Ainsi nulle inquiétude sur le principe conservateur; il ne peut jamais avoir d'influence fâcheuse sur la santé: il le peut d'autant moins, que c'est à ce principe dépuratoire que nous soumettons la plus grande partie des alimens qui servent à notre subsistance.
Quelques objections ont encore été faites: d'abord, a-t-on dit, la méthode n'est pas neuve, elle n'est pas basée sur une nouvelle propriété du calorique; cette propriété existait; on l'avait soupçonnée, puisque plusieurs personnes ont conservé des cerises, des petits pois, des haricots, etc.

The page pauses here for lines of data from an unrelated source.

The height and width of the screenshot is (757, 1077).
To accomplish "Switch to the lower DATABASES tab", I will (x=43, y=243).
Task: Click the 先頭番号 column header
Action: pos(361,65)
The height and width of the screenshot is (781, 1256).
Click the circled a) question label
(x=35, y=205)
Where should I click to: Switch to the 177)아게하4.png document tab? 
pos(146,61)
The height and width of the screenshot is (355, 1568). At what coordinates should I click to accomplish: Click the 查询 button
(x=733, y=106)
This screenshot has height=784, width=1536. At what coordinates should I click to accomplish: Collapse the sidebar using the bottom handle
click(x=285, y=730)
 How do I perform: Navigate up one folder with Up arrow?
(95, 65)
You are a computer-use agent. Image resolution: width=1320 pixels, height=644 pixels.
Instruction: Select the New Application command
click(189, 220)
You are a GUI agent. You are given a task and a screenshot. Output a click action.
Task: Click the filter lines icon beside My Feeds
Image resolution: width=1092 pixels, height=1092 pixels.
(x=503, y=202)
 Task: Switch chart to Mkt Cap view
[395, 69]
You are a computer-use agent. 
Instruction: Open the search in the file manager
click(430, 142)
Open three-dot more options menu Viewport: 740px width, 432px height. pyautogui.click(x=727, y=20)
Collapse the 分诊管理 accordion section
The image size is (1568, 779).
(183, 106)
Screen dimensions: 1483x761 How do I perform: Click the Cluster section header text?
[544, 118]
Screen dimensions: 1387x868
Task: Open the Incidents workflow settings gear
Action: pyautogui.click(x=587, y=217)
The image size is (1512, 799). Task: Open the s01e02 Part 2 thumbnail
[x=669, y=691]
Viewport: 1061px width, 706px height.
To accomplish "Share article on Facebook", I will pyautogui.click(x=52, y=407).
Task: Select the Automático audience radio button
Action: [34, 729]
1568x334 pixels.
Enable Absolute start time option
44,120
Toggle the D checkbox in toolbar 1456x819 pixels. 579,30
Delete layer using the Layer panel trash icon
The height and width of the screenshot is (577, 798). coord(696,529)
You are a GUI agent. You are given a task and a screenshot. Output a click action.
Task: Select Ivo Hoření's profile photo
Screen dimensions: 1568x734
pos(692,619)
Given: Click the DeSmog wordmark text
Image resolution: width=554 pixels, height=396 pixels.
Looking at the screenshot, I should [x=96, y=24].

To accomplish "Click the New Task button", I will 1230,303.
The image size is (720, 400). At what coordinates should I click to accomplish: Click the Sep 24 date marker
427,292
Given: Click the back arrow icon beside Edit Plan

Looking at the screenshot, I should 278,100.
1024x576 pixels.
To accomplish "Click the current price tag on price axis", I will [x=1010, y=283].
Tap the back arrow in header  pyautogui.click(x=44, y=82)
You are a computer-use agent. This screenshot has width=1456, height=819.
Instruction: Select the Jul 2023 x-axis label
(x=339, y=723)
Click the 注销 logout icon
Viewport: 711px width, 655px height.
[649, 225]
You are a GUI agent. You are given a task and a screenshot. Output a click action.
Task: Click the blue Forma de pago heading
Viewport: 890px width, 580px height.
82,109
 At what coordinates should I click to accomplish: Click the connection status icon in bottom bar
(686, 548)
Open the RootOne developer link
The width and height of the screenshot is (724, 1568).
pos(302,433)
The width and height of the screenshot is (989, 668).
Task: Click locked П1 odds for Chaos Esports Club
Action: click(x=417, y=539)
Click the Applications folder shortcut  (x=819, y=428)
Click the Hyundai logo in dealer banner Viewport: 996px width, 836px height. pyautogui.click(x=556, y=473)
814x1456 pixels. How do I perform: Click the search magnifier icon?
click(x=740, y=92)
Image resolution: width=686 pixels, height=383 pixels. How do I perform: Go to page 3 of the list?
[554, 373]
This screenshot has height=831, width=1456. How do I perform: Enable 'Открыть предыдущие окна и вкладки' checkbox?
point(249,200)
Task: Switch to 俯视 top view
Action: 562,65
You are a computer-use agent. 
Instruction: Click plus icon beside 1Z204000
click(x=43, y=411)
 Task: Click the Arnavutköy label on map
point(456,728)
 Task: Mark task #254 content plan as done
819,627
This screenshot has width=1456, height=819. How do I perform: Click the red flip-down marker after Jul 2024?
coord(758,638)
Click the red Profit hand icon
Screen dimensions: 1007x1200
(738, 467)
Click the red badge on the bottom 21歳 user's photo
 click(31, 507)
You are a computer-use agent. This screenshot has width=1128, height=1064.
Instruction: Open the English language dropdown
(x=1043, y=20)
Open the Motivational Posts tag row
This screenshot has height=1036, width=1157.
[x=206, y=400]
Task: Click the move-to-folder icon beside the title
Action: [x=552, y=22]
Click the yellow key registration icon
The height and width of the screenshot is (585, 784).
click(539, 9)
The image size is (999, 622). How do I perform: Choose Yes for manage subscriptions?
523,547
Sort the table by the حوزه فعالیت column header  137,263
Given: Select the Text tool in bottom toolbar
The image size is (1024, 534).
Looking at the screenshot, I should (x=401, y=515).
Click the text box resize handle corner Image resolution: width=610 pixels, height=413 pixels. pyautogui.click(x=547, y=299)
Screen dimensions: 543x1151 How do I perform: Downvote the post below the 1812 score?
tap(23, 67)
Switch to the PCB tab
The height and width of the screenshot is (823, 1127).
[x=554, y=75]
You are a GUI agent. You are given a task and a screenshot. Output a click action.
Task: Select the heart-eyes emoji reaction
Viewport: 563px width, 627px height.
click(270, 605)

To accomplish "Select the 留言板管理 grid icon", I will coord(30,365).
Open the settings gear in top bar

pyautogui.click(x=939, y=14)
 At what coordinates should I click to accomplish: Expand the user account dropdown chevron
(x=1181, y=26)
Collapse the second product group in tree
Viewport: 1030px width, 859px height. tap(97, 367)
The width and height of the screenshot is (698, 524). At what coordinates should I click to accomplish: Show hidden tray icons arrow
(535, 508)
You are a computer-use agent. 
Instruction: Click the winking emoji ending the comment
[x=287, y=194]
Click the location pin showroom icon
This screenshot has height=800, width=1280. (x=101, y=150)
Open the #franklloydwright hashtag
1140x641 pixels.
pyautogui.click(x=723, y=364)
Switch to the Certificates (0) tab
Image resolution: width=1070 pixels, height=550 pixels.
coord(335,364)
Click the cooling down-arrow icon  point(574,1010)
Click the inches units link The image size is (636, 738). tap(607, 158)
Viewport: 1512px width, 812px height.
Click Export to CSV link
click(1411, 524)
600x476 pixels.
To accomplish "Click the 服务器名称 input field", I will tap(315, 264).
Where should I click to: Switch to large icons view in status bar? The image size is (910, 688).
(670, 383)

On lit dans le Bulletin de Pharmacie, no 7, deuxième année, 2 juillet 1810, page 328 et suivantes[3]:
«Nous avons examiné plusieurs objets, tels que petit-lait, fruits et sucs de fruits, conservés par M. Appert; l'état de ces substances et leur manière d'être enfermées dans des vases de verre, nous firent soupçonner, dès cette époque, ainsi que nous l'annonçâmes alors, qu'il employait une méthode déja usitée dans plusieurs départemens.»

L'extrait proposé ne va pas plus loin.